Furthermore, it is unclear whether this bill really enhances the pain relief options that are open to physicians. As far back as 1990, the DEA stated in its Physicians Manual that “[c]ontrolled substances and, in particular, narcotic analgesics, may be used in the treatment of pain experienced by a patient with a terminal illness or chronic disorder.” Despite this protection, physicians already report that the threat of legal liability causes them to undertreat pain. Passage of this legislation would likely make matters even worse.

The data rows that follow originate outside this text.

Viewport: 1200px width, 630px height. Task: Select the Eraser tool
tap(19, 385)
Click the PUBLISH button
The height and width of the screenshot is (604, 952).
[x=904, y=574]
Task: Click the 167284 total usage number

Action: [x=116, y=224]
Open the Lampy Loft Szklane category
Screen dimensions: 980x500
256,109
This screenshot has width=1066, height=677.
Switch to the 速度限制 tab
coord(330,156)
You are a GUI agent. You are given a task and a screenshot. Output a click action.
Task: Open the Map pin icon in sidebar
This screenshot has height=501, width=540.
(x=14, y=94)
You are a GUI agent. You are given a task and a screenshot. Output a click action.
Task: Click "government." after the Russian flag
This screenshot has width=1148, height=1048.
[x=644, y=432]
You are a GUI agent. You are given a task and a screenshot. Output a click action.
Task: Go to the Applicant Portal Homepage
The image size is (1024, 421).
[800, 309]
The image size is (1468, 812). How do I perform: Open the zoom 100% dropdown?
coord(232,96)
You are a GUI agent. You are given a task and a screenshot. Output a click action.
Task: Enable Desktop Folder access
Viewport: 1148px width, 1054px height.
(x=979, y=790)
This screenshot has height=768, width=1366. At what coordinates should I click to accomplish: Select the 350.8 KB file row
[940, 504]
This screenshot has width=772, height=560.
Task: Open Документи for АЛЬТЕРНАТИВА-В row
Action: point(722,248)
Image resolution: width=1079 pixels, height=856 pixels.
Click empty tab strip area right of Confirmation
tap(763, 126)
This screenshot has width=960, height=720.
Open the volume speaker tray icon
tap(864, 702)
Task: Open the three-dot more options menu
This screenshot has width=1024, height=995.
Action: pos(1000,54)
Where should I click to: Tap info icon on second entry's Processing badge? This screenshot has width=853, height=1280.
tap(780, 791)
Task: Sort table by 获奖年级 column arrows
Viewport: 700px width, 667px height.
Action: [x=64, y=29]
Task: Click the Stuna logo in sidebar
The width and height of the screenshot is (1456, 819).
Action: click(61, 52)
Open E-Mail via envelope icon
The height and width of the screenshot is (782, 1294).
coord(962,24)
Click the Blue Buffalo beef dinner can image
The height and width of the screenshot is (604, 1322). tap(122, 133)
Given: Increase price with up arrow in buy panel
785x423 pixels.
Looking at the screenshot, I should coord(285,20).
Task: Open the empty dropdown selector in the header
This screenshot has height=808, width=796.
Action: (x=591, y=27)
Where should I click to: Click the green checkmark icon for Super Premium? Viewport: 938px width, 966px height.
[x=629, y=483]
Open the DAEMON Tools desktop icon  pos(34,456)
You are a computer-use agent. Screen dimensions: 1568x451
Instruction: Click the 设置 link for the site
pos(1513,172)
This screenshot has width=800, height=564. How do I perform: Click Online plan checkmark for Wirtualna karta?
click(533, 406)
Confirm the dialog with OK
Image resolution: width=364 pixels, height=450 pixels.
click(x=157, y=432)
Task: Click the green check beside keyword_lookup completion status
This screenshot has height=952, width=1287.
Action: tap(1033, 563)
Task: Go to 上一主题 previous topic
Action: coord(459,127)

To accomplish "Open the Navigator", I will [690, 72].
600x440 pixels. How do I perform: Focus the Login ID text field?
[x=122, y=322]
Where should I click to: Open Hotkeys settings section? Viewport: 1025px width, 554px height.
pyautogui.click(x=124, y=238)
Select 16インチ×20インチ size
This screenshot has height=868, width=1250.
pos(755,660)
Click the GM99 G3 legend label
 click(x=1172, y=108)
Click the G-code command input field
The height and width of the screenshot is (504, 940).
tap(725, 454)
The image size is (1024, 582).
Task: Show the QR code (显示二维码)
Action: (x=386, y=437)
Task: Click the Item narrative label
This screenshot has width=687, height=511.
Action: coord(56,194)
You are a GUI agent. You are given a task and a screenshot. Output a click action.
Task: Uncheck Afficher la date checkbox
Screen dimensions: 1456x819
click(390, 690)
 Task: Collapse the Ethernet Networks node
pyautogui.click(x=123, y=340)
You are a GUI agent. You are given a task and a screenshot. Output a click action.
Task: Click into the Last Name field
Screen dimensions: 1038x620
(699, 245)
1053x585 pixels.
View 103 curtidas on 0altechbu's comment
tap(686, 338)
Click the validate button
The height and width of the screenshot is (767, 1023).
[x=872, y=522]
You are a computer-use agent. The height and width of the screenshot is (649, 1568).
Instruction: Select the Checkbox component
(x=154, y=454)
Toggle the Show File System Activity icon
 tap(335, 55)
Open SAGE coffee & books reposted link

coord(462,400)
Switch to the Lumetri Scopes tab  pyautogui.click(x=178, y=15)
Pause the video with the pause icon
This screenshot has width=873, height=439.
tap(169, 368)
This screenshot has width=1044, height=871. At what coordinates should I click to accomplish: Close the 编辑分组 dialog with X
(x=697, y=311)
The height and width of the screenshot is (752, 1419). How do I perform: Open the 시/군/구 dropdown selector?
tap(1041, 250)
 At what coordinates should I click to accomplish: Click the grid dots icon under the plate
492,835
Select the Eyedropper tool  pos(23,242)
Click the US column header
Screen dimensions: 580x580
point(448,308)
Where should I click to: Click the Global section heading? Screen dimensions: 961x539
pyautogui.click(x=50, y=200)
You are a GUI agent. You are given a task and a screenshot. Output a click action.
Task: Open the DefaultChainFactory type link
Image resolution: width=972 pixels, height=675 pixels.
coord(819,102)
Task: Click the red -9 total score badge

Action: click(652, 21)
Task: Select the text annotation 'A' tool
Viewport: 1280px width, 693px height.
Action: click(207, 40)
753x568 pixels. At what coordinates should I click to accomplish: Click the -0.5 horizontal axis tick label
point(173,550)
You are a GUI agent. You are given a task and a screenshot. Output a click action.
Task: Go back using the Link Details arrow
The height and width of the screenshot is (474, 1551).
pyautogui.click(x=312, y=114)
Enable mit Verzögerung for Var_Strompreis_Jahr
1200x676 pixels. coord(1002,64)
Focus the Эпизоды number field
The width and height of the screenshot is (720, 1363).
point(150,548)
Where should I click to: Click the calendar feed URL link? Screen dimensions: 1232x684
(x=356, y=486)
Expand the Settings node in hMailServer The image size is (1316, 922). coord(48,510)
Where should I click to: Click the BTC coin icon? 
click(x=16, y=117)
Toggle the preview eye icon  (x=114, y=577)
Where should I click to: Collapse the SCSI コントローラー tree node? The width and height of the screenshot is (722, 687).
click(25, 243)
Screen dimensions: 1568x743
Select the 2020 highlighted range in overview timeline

Second, I am also concerned that this bill fails to recognize the legitimate federalism concerns raised by this bill’s effective undoing of Oregon’s laws. Charles Fried, President Reagan’s Solicitor General and a former Justice on Massachusetts’ Supreme Judicial Court, recently wrote an op-ed in the New York Times opposing this bill, arguing that “[i]f the principles of federalism mean anything, this issue is none of Congress’ business.” Our states have traditionally had the right to govern medical practices. Indeed, the Controlled Substances Act was designed to prevent and control drug abuse, not to dictate the proper use of medicinal drugs to state medical boards. Oregon’s voters twice decided that assisted suicide was an appropriate medical practice in their state. Although I have serious reservations about their decision, I also have serious reservations about Congress rushing in to overturn it.

Pain relief is a complicated issue, and I believe that we can only deal with it adequately if we separate it from the controversy over assisted suicide. One potential avenue would be the Conquering Pain Act, S. 941, a bipartisan bill sponsored by Sens. Wyden, Mack, Rockefeller, and Gordon Smith. Then, if the majority desires it, we could still consider a separate bill dealing with the question of assisted suicide. As Dr. Caplan testified: “The regulation or prohibition of the practice of physician assisted suicide should be accomplished through explicit efforts addressed to this practice, not by indirection.”